TASK — For this exercise, output exactly and only the lines running from the one with "This screenshot has width=1568, height=761." through the final line of the data below, without pictures.
───── EXERCISE MATERIALS ─────
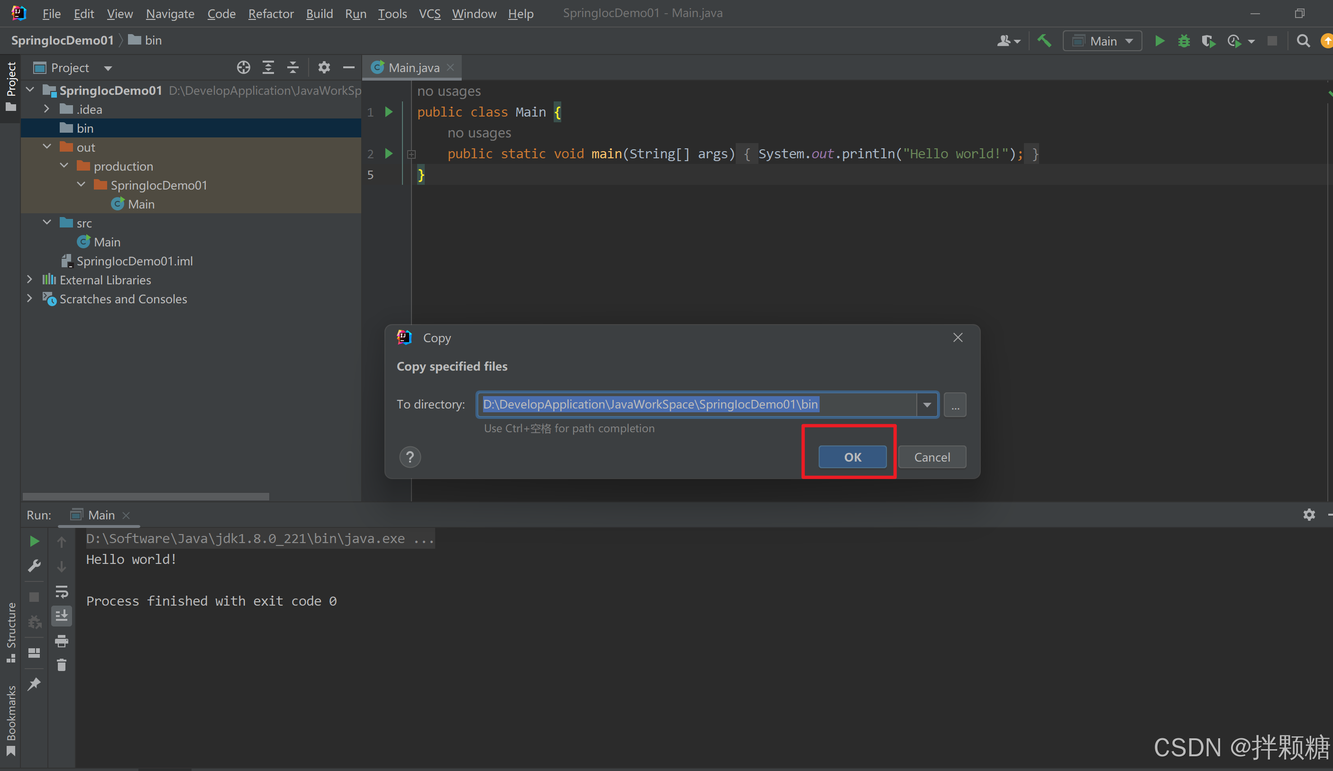The width and height of the screenshot is (1333, 771).
Task: Open the Refactor menu
Action: click(271, 14)
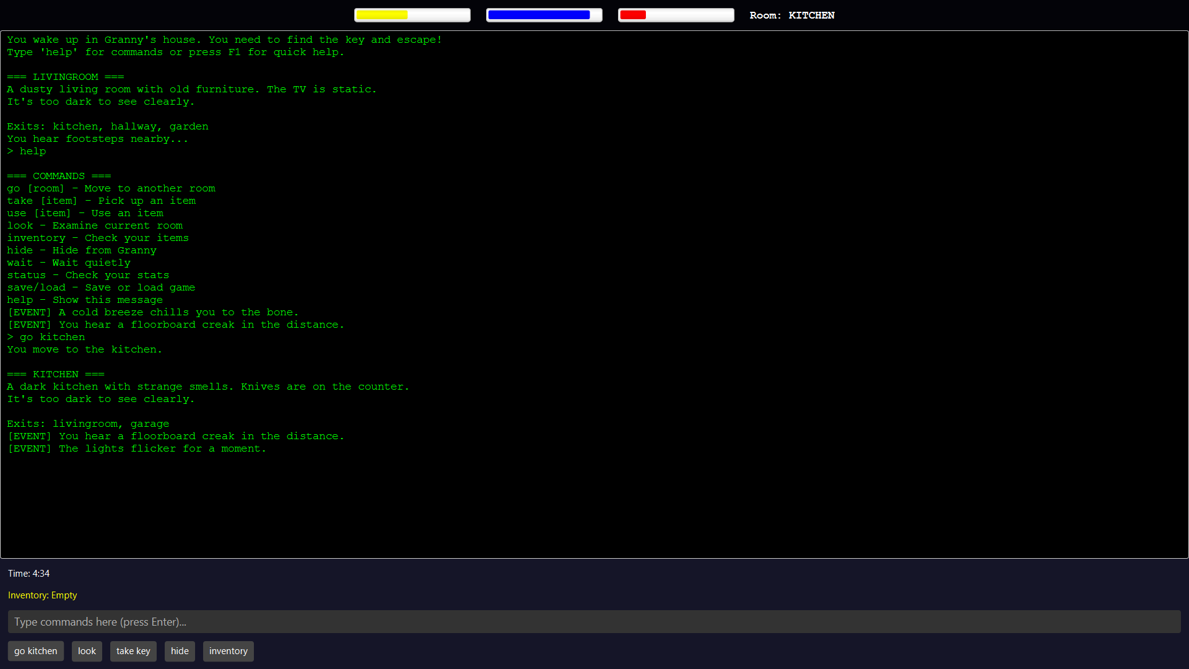Click the 'lights flicker for a moment' event line
Viewport: 1189px width, 669px height.
[x=137, y=448]
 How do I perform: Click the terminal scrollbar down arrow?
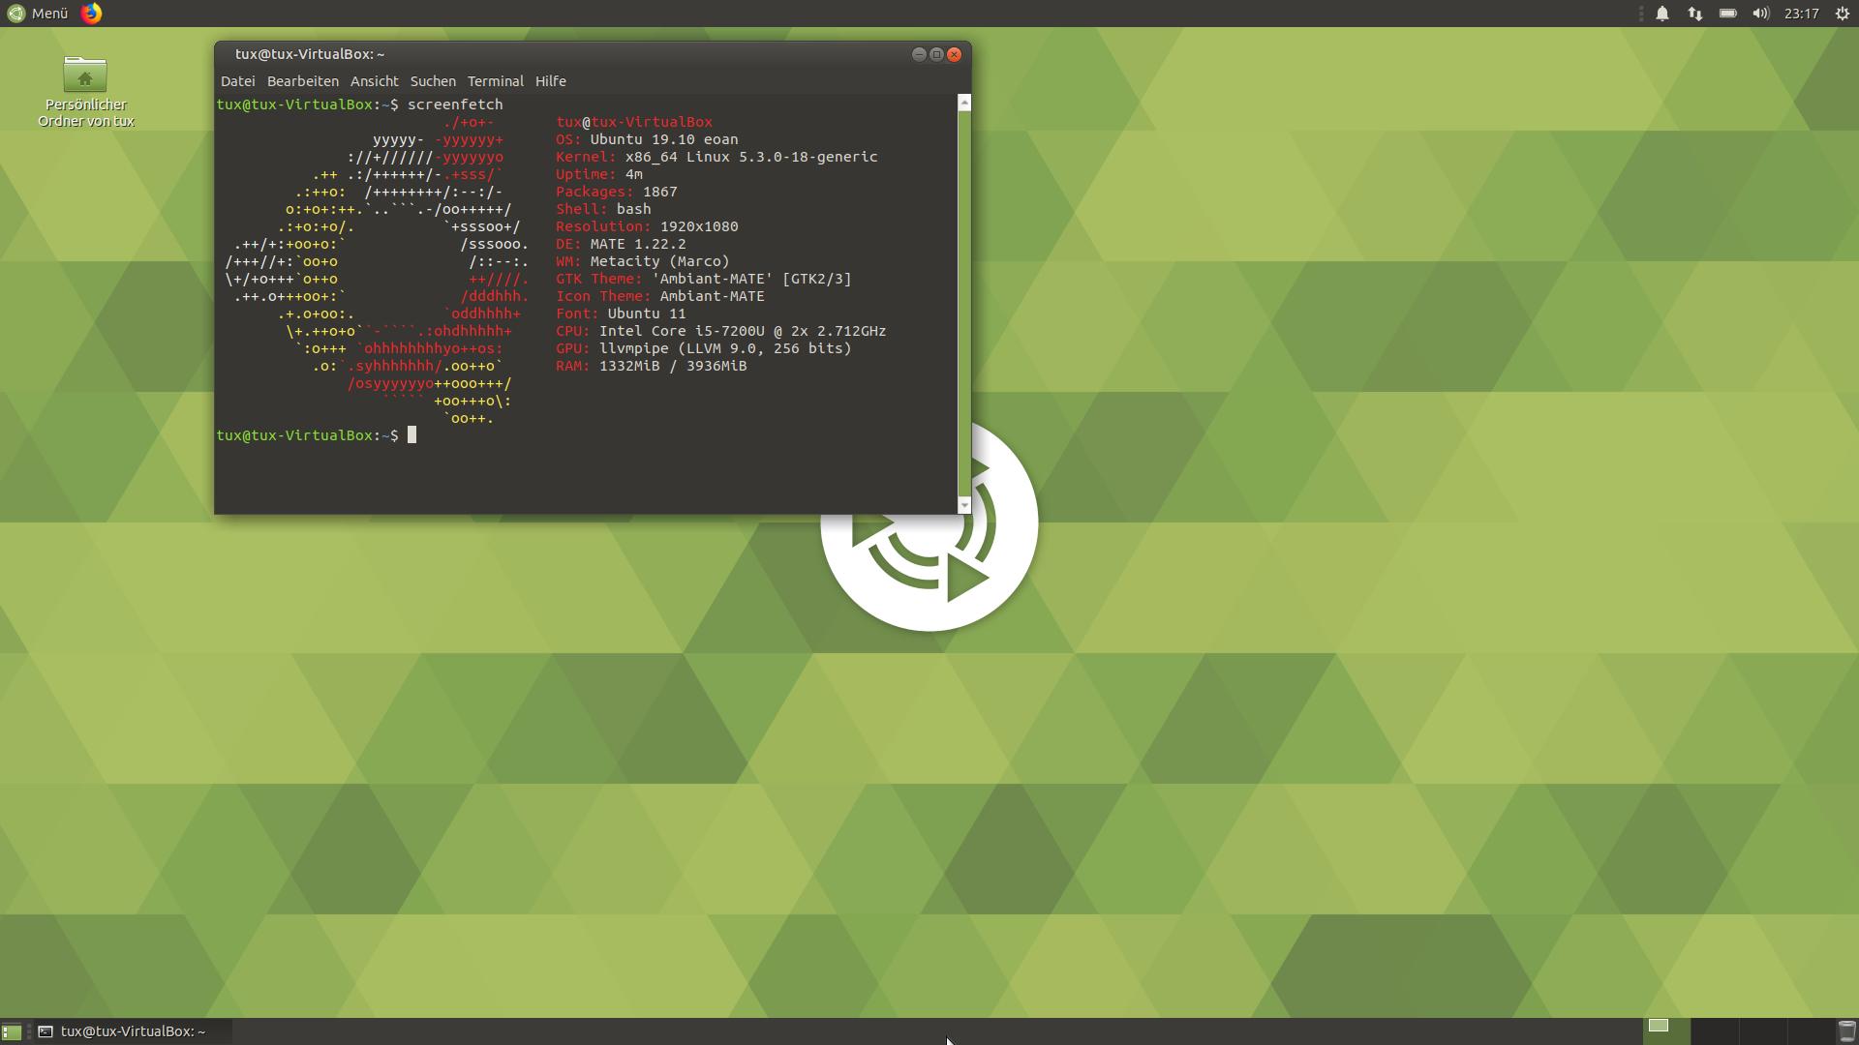(x=963, y=505)
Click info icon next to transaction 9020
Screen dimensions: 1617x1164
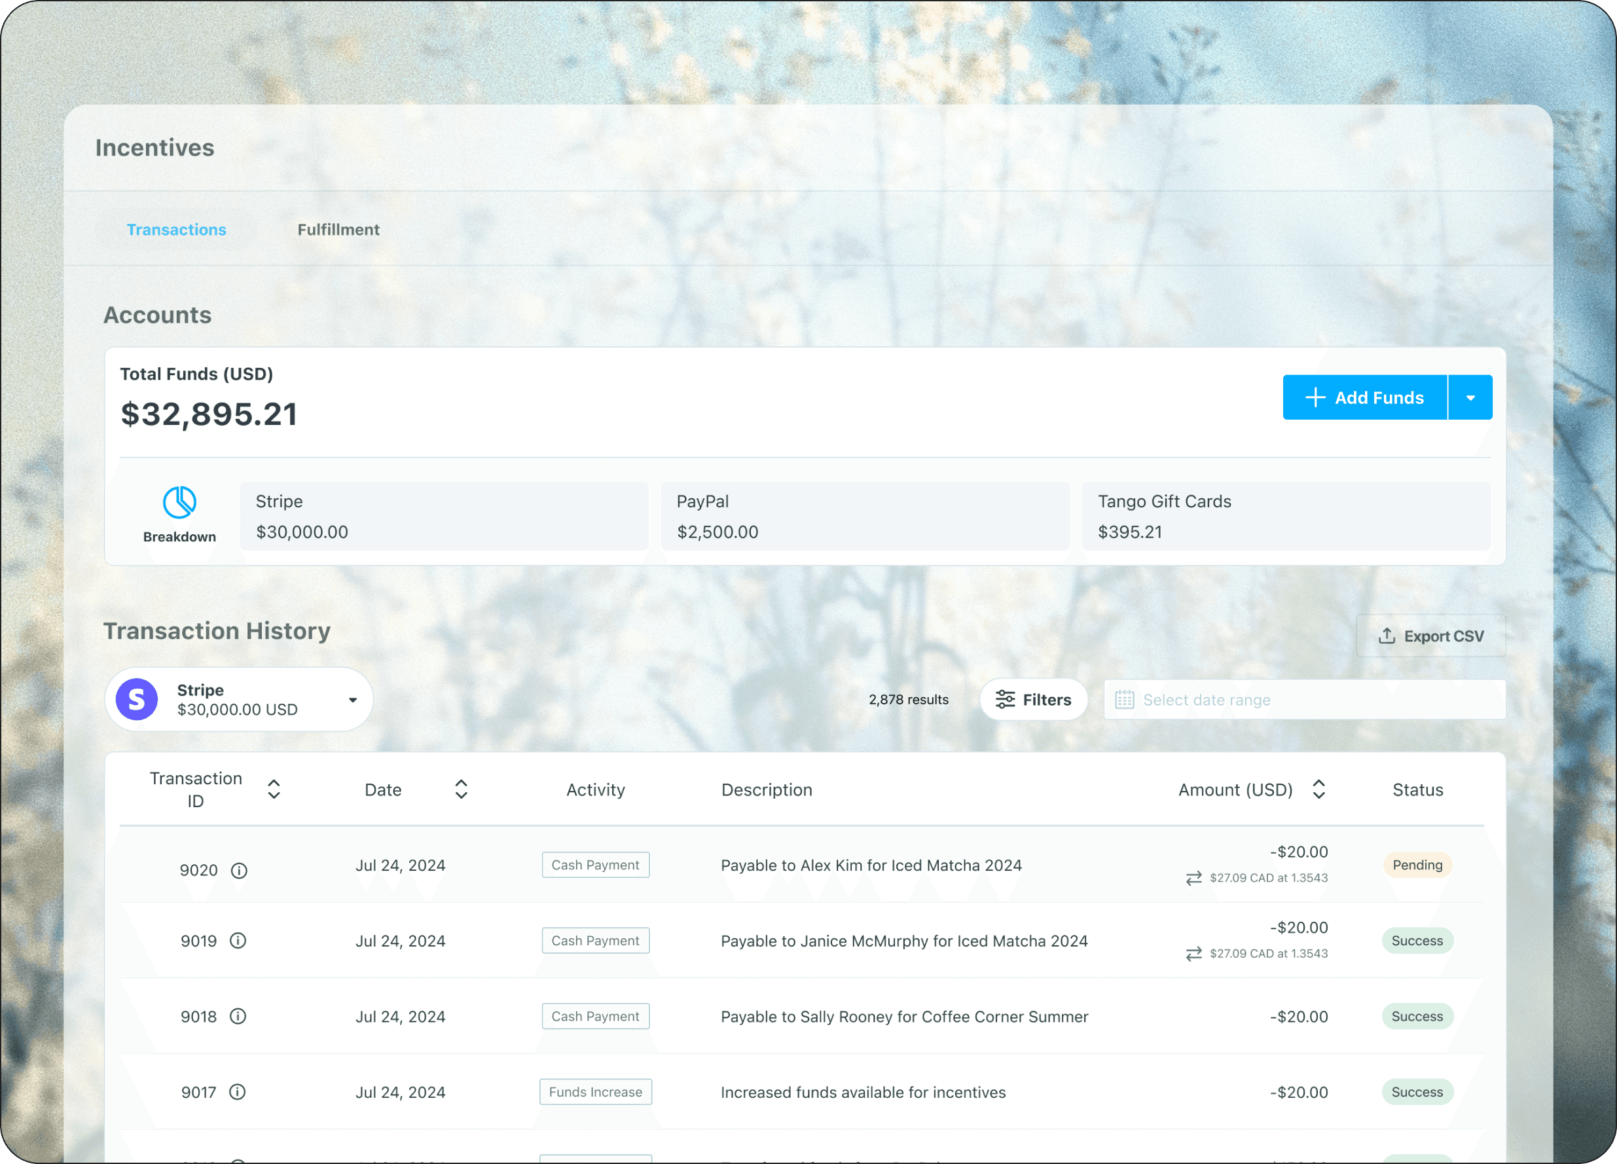(x=240, y=870)
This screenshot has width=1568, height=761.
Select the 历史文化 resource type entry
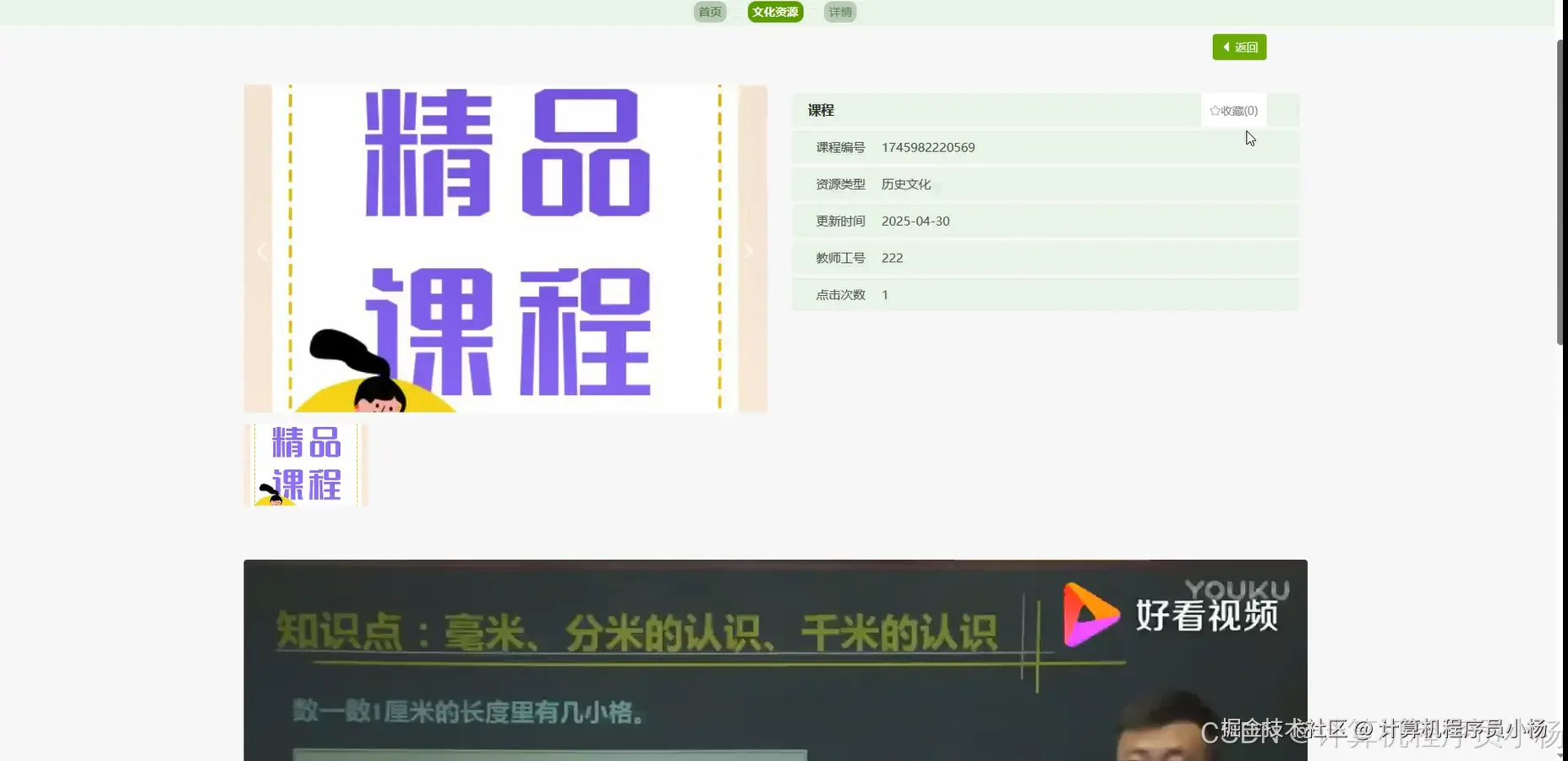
─────
TASK ANSWER —
This screenshot has width=1568, height=761.
Select the 历史文化 resource type entry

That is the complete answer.